▶ **Input for this task**:
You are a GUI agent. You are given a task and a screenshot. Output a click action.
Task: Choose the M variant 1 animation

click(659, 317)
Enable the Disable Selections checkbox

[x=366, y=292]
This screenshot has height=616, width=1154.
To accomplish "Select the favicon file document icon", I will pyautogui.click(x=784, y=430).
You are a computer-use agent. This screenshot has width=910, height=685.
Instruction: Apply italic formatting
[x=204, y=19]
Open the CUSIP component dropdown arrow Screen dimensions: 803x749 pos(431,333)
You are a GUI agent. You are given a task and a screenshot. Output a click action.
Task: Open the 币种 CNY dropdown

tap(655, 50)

...

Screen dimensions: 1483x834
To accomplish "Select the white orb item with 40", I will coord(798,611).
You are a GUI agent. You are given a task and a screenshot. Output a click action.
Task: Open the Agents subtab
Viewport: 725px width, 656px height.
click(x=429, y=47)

* * *

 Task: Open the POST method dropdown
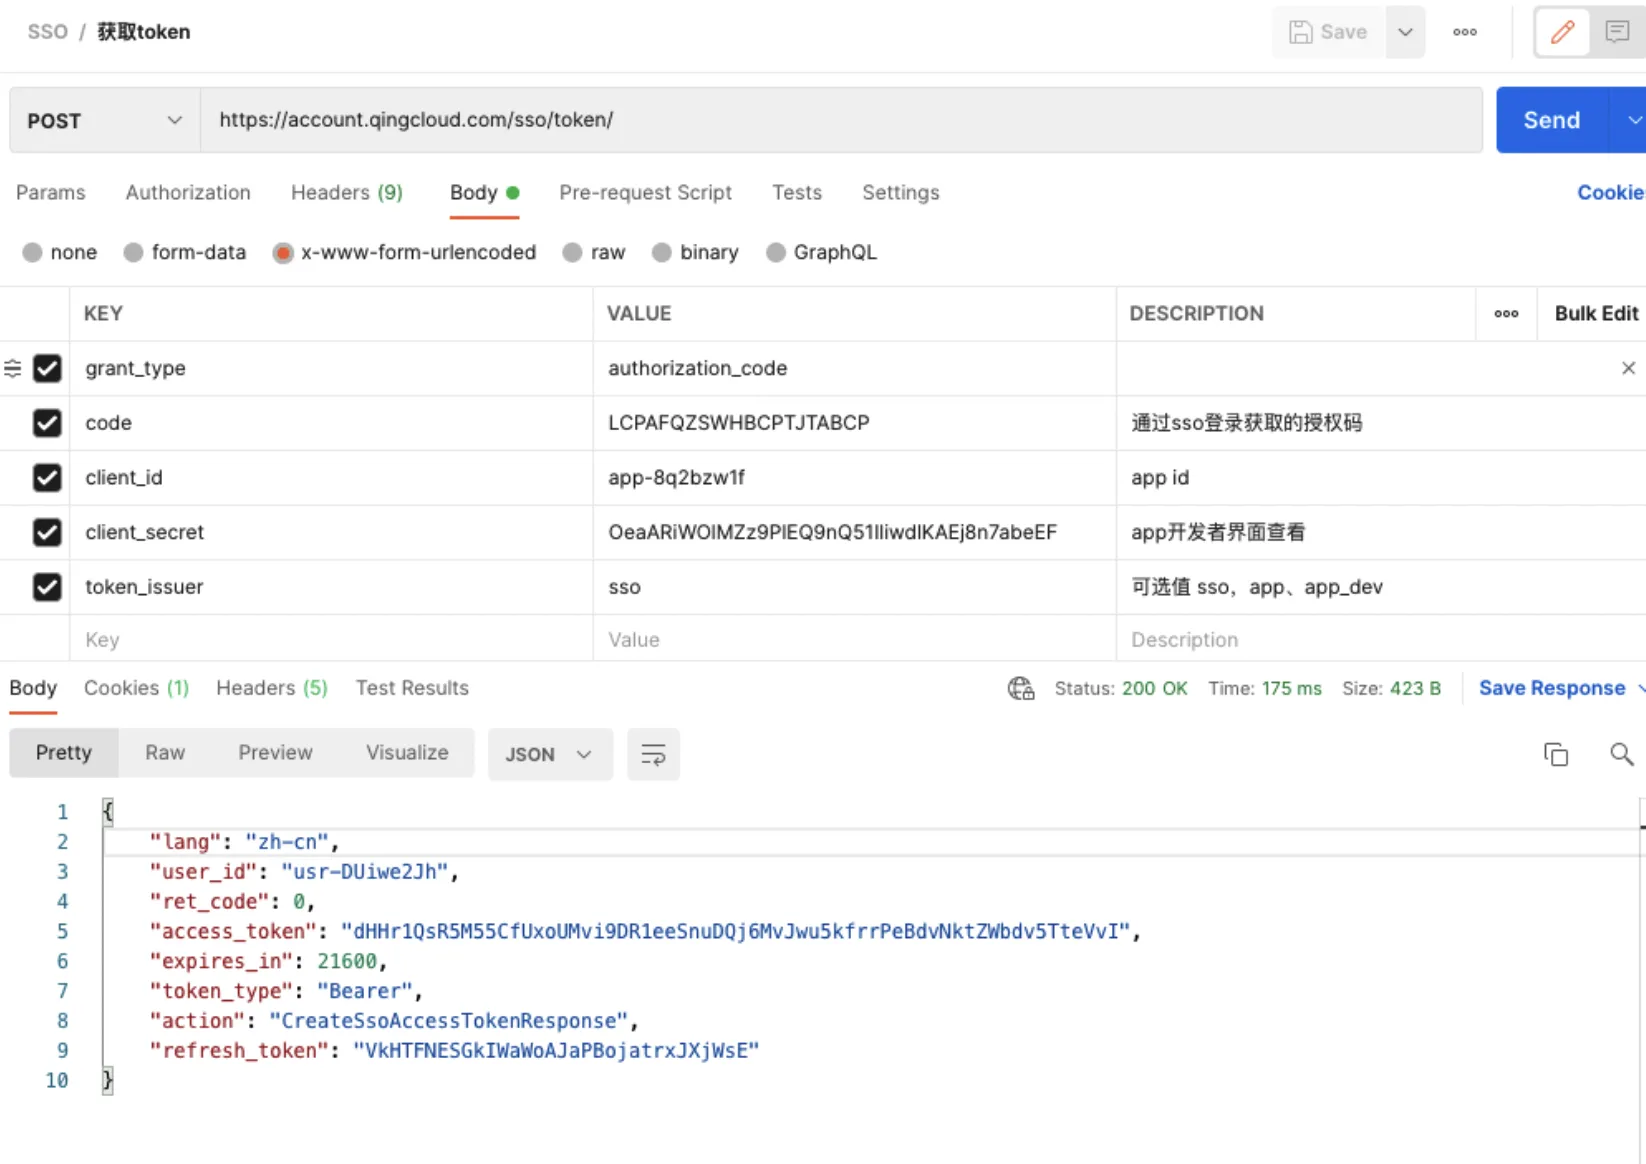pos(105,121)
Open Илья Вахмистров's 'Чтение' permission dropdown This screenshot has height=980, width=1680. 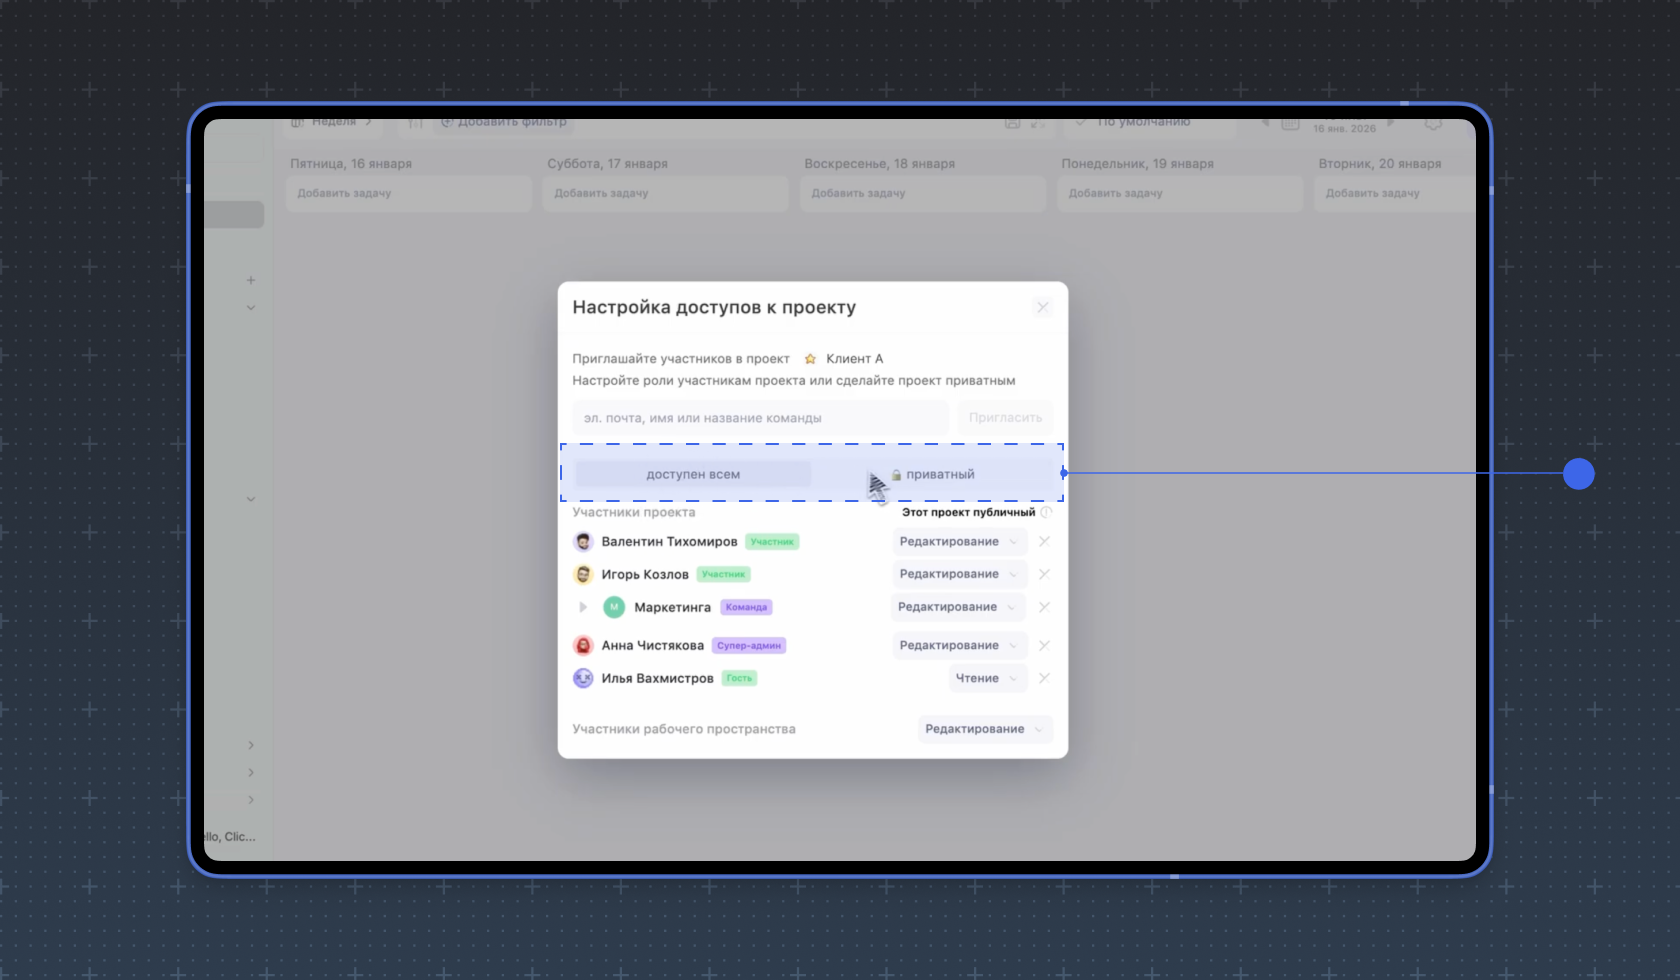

▶ **Work instruction**:
Only lines that hold the string "dimensions" belong in the answer, so copy every one of them from the records.

▶ **Task result**:
Open the CUSIP component dropdown arrow Screen dimensions: 803x749 pos(431,333)
Screen dimensions: 1483x834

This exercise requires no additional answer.